◆ **Text shown**
————————
When comparing LZMA to LZ77, the sliding window encoding supports larger dictionaries, which demands an optimized search structure targeting a faster algorithm. The LZMA implements two structure options that can be configured prior to the compression start, the hash-chain and binary trees [41]. Both of them are based on arrays of dynamically allocated lists, called hash-arrays. Each index of the array corresponds to a number N of bytes that are hashed from the input stream at each compression cycle.

The hash-chain array comprehends an array of linked lists. The nodes list contains the positions of the corresponding N hashed bytes of that array index in the input stream. The linked list can be long, and searching for the best match would result in a slow algorithm. For that reason, LZMA only checks for matches considering the 24 most recent positions.

In the binary tree, the nodes of its structure contains the same information as the hash-chain, with an optimized search structure, the binary tree. The most recent occurrences are closer to the tree root. Besides, the tree adopts the lexicographic ordering algorithm.

Without loss of generality, the present case study adopts the hash-chain array dictionary. When compared to the binary tree, the dictionary structure is simpler and the search algorithm is faster, since it limits the number of previously processed hash bytes analysis when finding a match.

Besides the dictionary structure, LZMA also employs an array containing the 4 last used match distances. If the distance of a match is equal to one of this array entries, the 2-bit array index is used to encode this variable [41].

4.1.3. Output Format

The LZMA sliding window encoding comprehends a range of compressed packages possibilities that depends on the identified matches.

Table 1. Sliding window encoding output packages, based on source code [36]. The symbol ⊕ represents concatenation of binary values.

Package Code [Base 2]	Package Name	Package Description
$0\oplus byteCode$	LIT	One byte encoded using an adaptive binary range coder
$10\oplus len\oplus dist$	MATCH	An LZ77 tuple describing sequence length and distance
1100	SHORTREP	One-byte LZ77 tuple. Distance is equal to the last used
$1101\oplus len$	LONGREP[0]	An LZ77 tuple. Distance is equal to the last used
$1100\oplus len$	LONGREP[1]	An LZ77 tuple. Distance is equal to the second last used
$11110\oplus len$	LONGREP[2]	An LZ77 tuple. Distance is equal to the third last used
$11111\oplus len$	LONGREP[3]	An LZ77 tuple. Distance is equal to the fourth last used

shows the output alternatives, presenting a brief description of each tuple.
————————
◆ **Data**
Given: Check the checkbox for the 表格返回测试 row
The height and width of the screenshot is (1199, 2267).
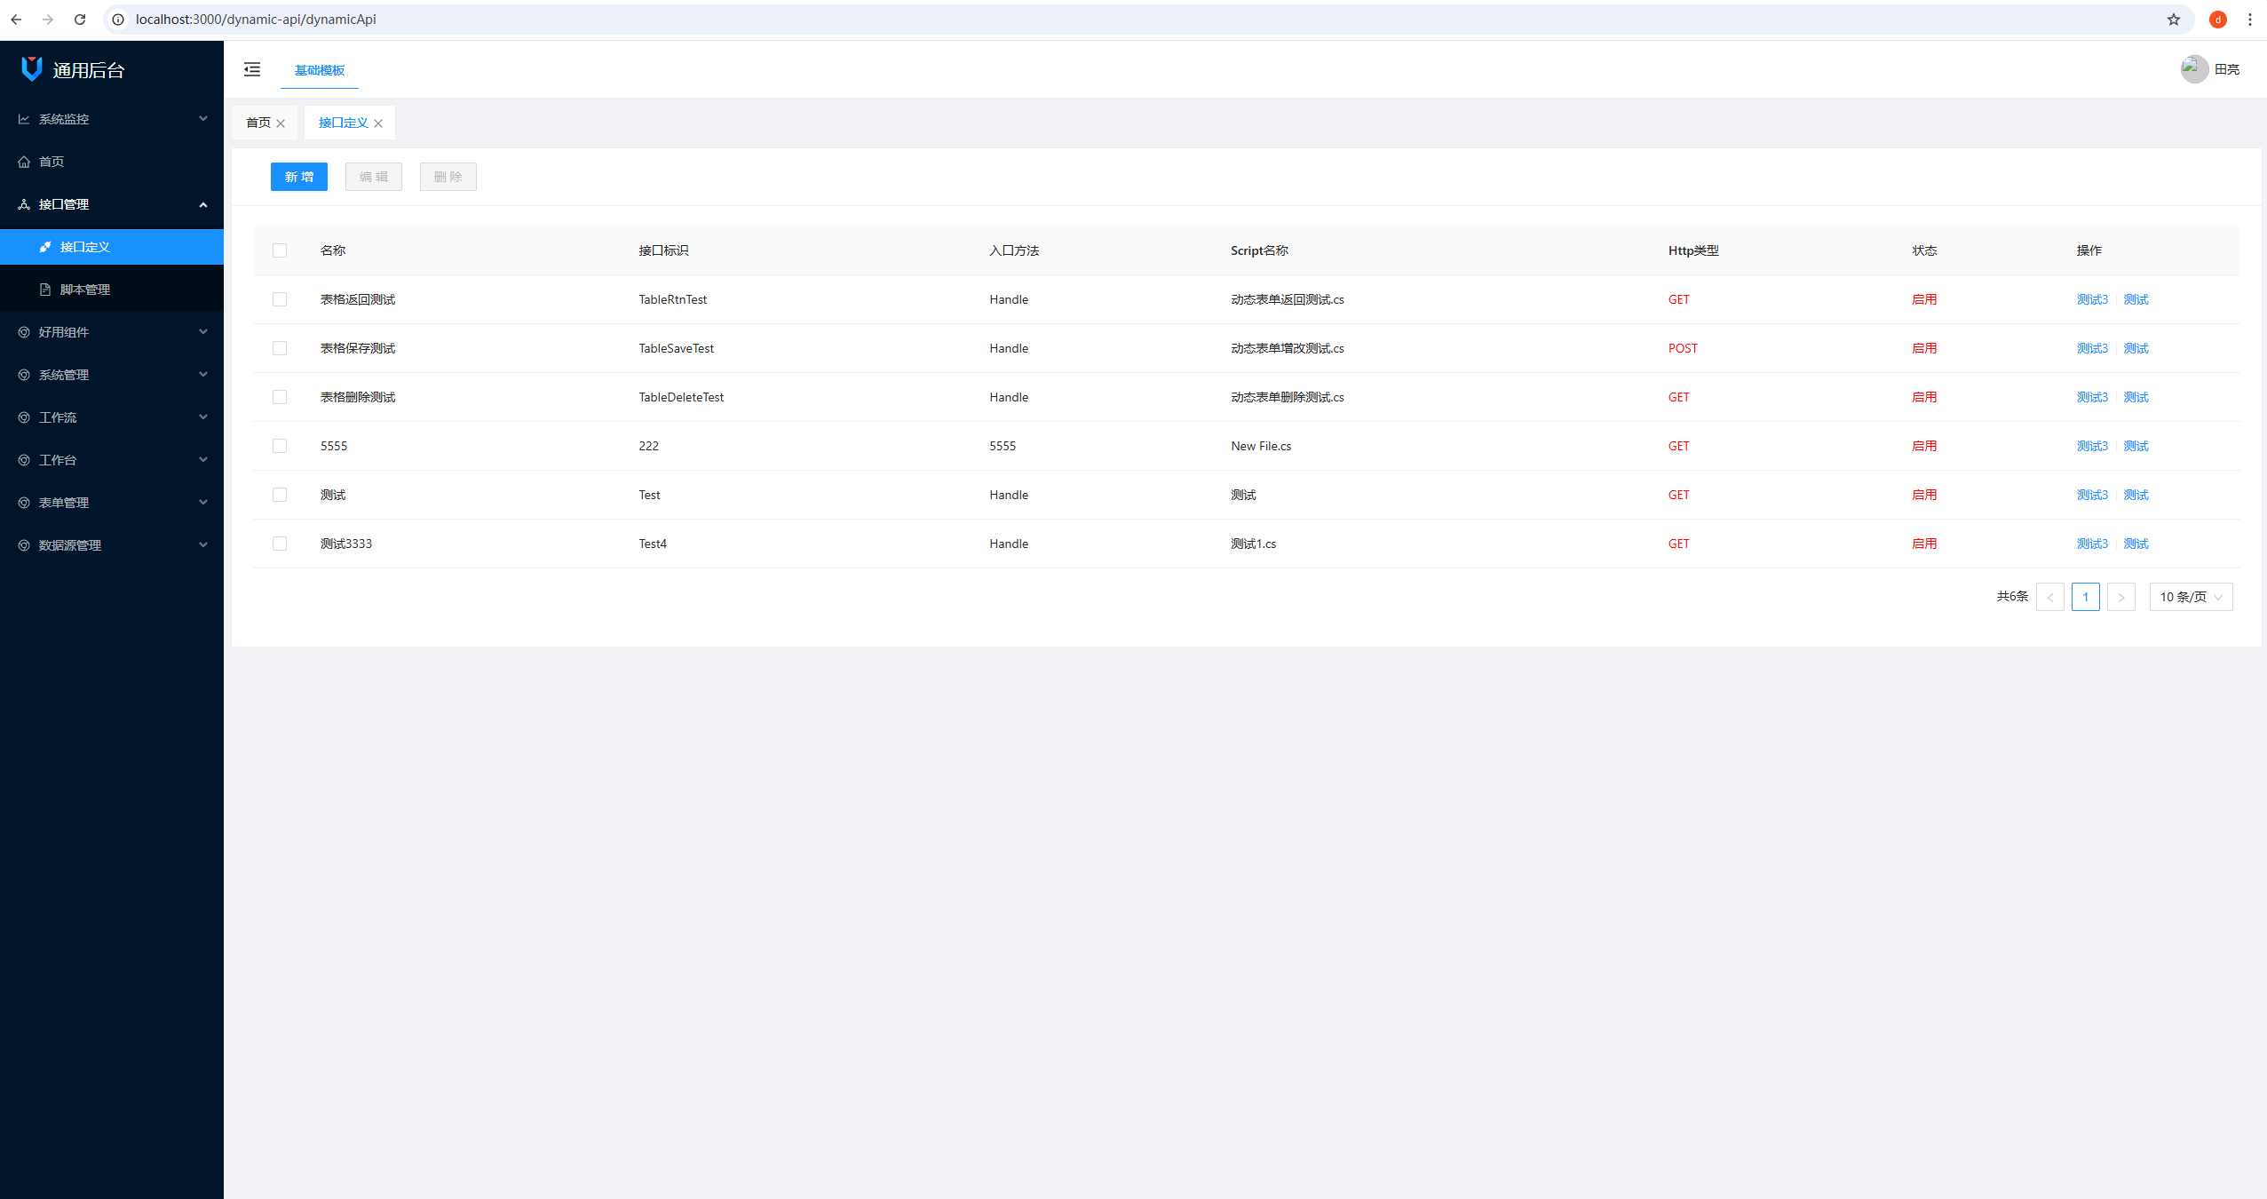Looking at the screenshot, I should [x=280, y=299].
————————
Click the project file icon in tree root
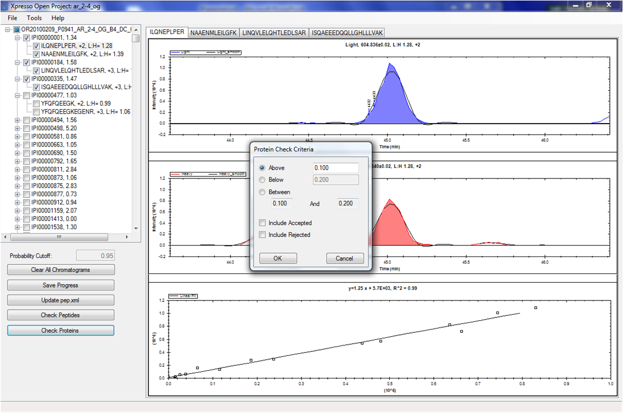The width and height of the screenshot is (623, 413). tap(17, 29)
————————
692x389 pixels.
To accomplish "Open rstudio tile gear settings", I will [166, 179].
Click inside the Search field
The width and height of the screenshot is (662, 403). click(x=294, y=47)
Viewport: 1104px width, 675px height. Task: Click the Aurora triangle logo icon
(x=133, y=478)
————————
◆ **Written exercise 1**
According to the text on LZMA search structures, how many of the most recent positions does LZMA check for matches when using the hash-chain array?
◆ **Written exercise 2**
Write the next part of the text on LZMA search structures, picking up after its final sentence.

◆ **Result 1**
The 24 most recent positions.

◆ **Result 2**
4.1.4. Range Encoding (RE)

The range encoding (RE) algorithm was first presented by Martin [39]. It consists of a context-based compression algorithm in which the compressed range in each iteration is estimated based on probabilistic algorithms, and it can form a set of predefined types of packages depending on the input range size.

The LZMA range encoding performs a bit-wise compression of a sliding window tuple output at each fire cycle, outputting encoded bytes to the final output stream. It can be configured to update its bit probability at each process cycle, or to use fixed compression probability.

Based on the described LZMA functions and their relationship, the analysis of the problem behavior lies on the questions in Section 3.1, which are answered as follows:

Q₁ -

The problem has no concurrent processes, that is, the functions are sequentially executed;

Q₂ -

The problem communication paths are partially ordered, that is, it is not possible to determine the sequence of tokens considering different data paths;

Q₃ -

the model does not have any deadlock and will be finished only when there is no data in the input stream;

Q₄ -

the processing of the input streams are cyclic and non-terminating; and

Q₅ -

The functions cannot be synchronized by a clock, they depend on the data tokens outputted by other functions.

4.2. MoC Definition Step

The LZMA compression comprehends the processing of an input stream, through defined phases, resulting in a compressed output stream. This behavior is classified as untimed and concurrent, which is according to the theory and semantics of the dataflow MoC family.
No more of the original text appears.